UNITED STATES DISTRICT COURT SOUTHERN DISTRICT OF NEW YORK
Jan 22, 2018
No. 16 CV 3860-LTS (S.D.N.Y. Jan. 22, 2018)

Opinion

No. 16 CV 3860-LTS

01-22-2018

MICROBANC, LLC, and TODD SPENLA, Plaintiffs, v. INSPIREMD, INC., Defendant.


MEMORANDUM ORDER AND OPINION

Plaintiffs Microbanc, LLC ("Microbanc"), and Todd Spenla (collectively, "Plaintiffs"), bring this action against Defendant InspireMD, Inc. ("InspireMD"), asserting common-law contract and fraud claims. On February 23, 2017, this Court issued a Memorandum Opinion and Order (docket entry no. 21, the "February Opinion") granting Defendant's motion to dismiss Plaintiffs' complaint in its entirety. In the February Opinion, the Court granted Plaintiffs permission to move for leave to replead two breach of contract claims. (Id. at 8.) The February Opinion did not grant Plaintiffs permission to replead their unjust enrichment, quantum meruit, and fraud claims. (Id.)

Plaintiffs now move to amend all of the claims in their original complaint, and to substitute Mr. Spenla's estate as a plaintiff following Mr. Spenla's death in November 2016. (Docket entry no. 25, the "Motion.") The Court has carefully considered the parties' submissions as to both motions and, for the reasons that follow, Plaintiffs' motion for leave to amend is denied, and their motion to substitute Mr. Spenla's estate as a plaintiff is denied as moot.

B ACKGROUND

The Court assumes the parties' familiarity with the underlying facts of this case, which are laid out in detail in the February Opinion. (February Opinion at 1-4.) The following abbreviated recitation of facts is drawn from Plaintiffs' Amended Complaint (docket entry no. 24-1, the "AC"), the well-pleaded factual allegations of which are taken as true for purposes of this motion practice, and from exhibits to Plaintiffs' AC, which are incorporated by reference.
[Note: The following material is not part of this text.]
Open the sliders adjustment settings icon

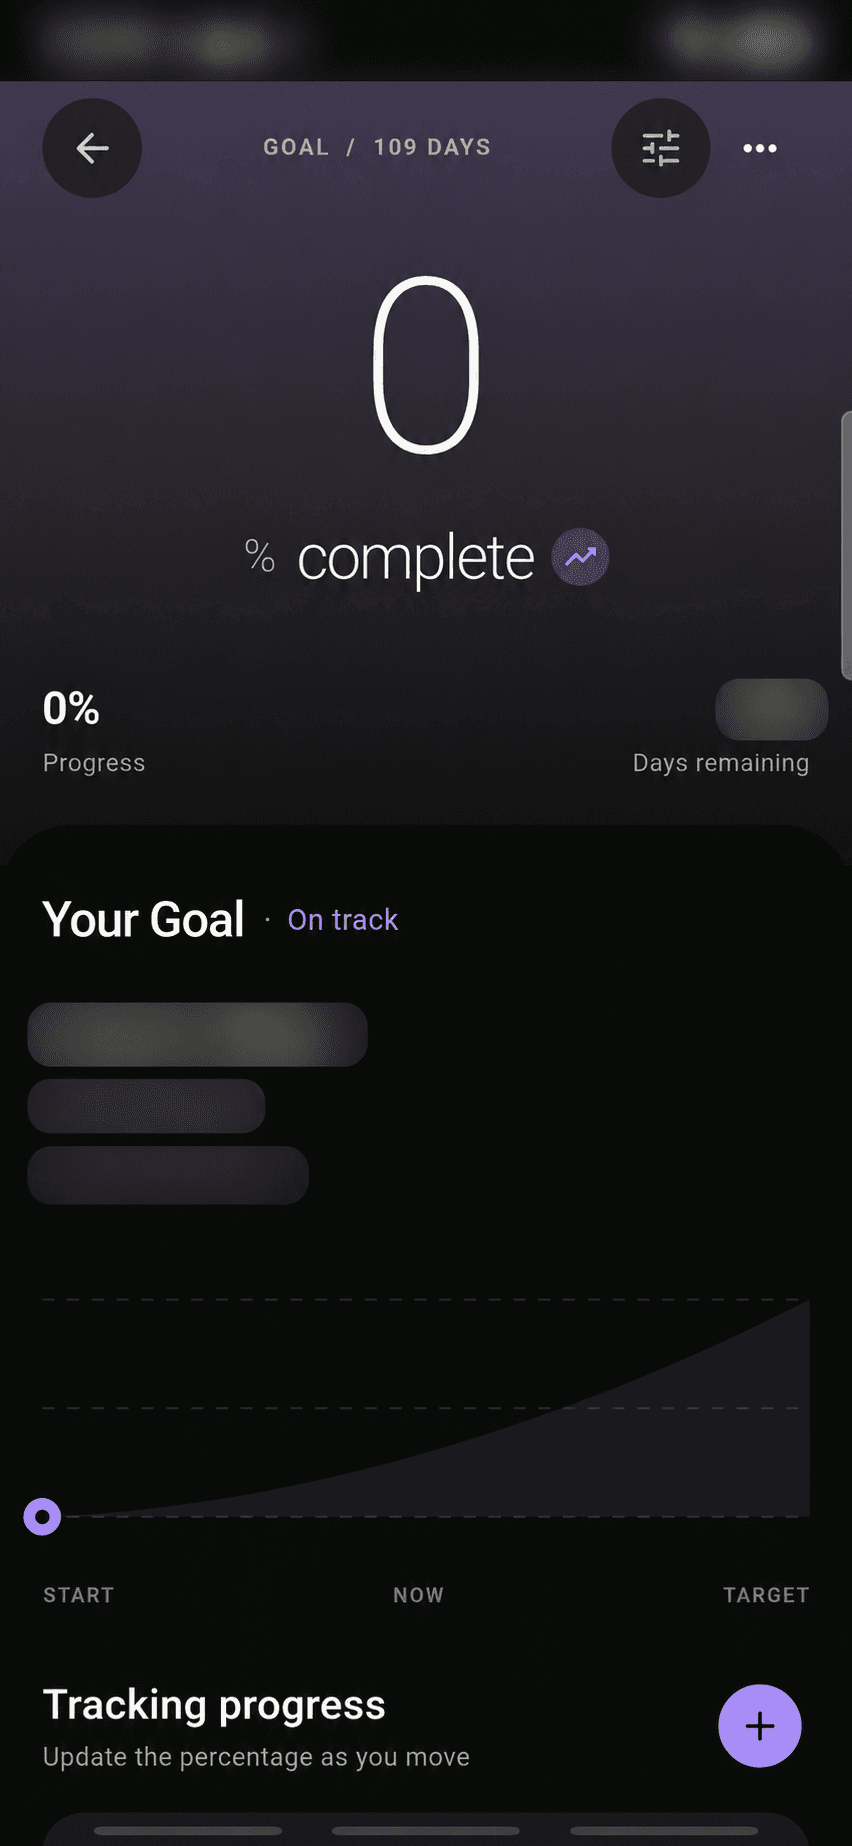[x=661, y=148]
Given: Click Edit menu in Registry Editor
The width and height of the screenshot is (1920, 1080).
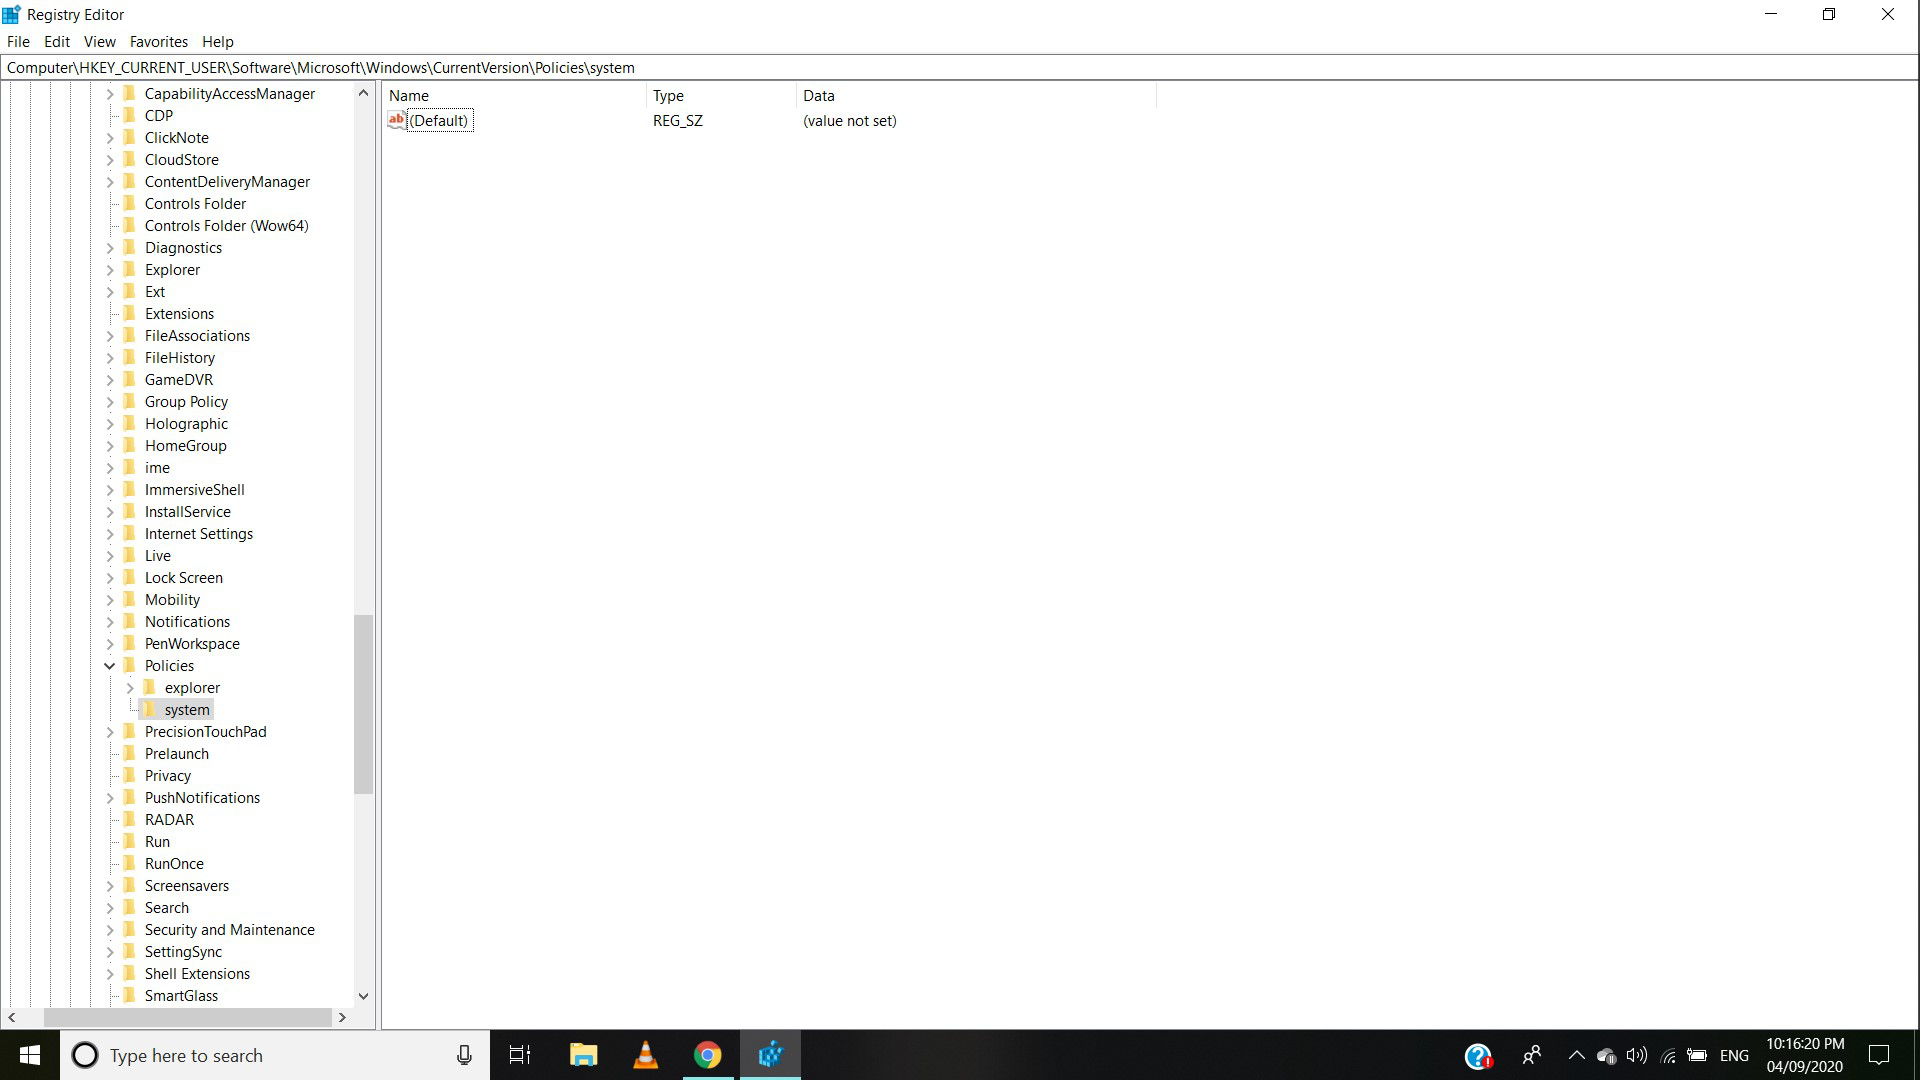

On May 7, 2008, Microbanc and InspireMD entered into a Financial Advisory & Management Consulting Agreement (the "May 2008 Consulting Agreement") under which Microbanc was engaged for a six-month period to provide "financial advisory and management consulting services" and arrange access to investments. (AC ¶¶ 13-14; docket entry no. 24-3, Ex. A (May 2008 Consulting Agreement), ¶¶ 1, 2.) The May 2008 Consulting Agreement contained a clause stating: "No provision of this Agreement may be amended, modified or waived, except in a writing signed by all of the parties hereto." (May 2008 Consulting Agreement ¶ 10(e).)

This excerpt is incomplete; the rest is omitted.